Raise your hand if you thought either Matt Duffy or Jake Marisnick would be impact players for the Cubs. Keep it up if you thought both would be. Now take it down if you’re related to either of them. And you, yeah, you in the back…take yours down because you’re lying.
Marisnick has been a real shot in the arm for a team that had been getting diminishing returns from Albert Almora Jr., but the real benefit has come with Ian Happ scuffling. In addition to more than capably handling center, Marisnick already has supplied some necessary pop with four home runs. The most recent of those came against Walker Buehler to tie Wednesday’s game in the 5th and was sort of like the moment Rocky made Drago bleed in their epic battle.
With 0.4 fWAR already this season, Marisnick has surpassed the total of 0.3 fWAR Almora accumulated from 2018-20. What’s more, the former Astro and Met has a wRC+ to 162, nearly 100 points higher than Happ (67). It’s also nearly double Marisnick’s career average of 84, which has been boosted by his hot start, so we shouldn’t expect this to continue.

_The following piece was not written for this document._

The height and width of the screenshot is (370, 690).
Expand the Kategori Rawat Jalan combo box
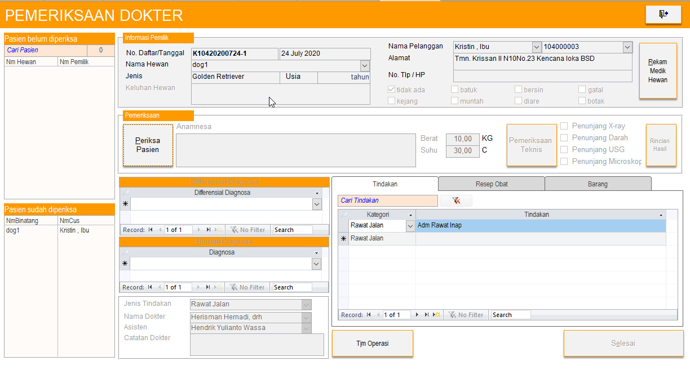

On the other hand, his defense and baserunning will continue to provide value even if his bat cools. Dude is a damn gazelle whose grace on the basepaths rivals that of Kris Bryant going first to third on singles.
Speaking of Bryant, the erstwhile third baseman has been riding high despite not playing the hot corner since 4/20. In that time, he’s made eight starts in left, four in right, and one each in center and at first. Part of the reason David Ross has been able to keep Bryant away from his natural position is the play of Matt Duffy.
Though he could probably walk into Murphy’s Bleachers after a game wearing his own jersey without being recognized, Duffy has provided a contact bat the Cubs have so sorely lacked over the last few years. Only Anthony Rizzo (14.8%) has a lower strikeout rate than Duffy (15.9%) and no one on the team can top the former Giant’s 93.5% contact rate.
He has only swung and missed at a 2.3% clip and he’s easily the Cubs’ most disciplined hitter when it comes to swinging at pitches outside the zone. That’s why he was exactly the right person to dig in with two outs, a man on second, and the Cubs down a run in the bottom of the 11th.
Dodgers reliever Garrett Cleavinger had struck out Jason Heyward and David Bote on seven total pitches, closing both at-bats with sliders. But Duffy figured the lefty would want to get ahead with heat and he was sitting dead red.
“I was a little behind on some fastballs,” Duffy told the media after Wednesday’s win. “So, I thought with Cleavinger, he’s got a pretty good fastball. I thought he would try to get ahead early with that. I had taken some first-pitch fastballs pretty much right down the middle tonight, so I was just kind of looking for that. Tried to hit it right back at him.”
A single right back up the middle scored ghost runner Willson Contreras and appeared to have deflated Cleavinger, who had given up the walk-off single to Bote the previous night. Tony Wolters walked on five pitches, one of which was only a strike because he swung at it, and then it was Rizzo’s turn to play hero.
The incredible at-bat opened 0-2 on called strikes before Rizzo took a high fastball and spoiled two sliders breaking down and away. When Cleavinger tried to fool Rizzo with a fastball away, the first baseman rode it into left for a game-winning single.
It wasn’t a very aesthetically pleasing game, at least not with all the extra-inning shenanigans coming after more of the same in Tuesday’s 7-inning twin bill, but this is the kind of game the Cubs would always win in 2016. There was an unwavering belief with team that they would find ways to come out on top no matter what.
“It’s a huge confidence boost,” Duffy said. “I think it kind of reaffirms what we believe in the clubhouse — that we’re a high-quality team, that we’re capable of doing things like we did against them.”
Now it’ll be a matter of carrying that confidence into a slate of games with teams that shouldn’t be nearly as daunting as the Dodgers. Of course, those are exactly the teams against which the Cubs seem to play their most frustratingly stagnant brand of baseball.
Even if Duffy and Marisnick aren’t likely to keep teaming up on these hero missions all season, their early play is keeping the Cubs in position to contend as some regulars find their groove. Sorry if you were hoping the sky was going to fall a little faster.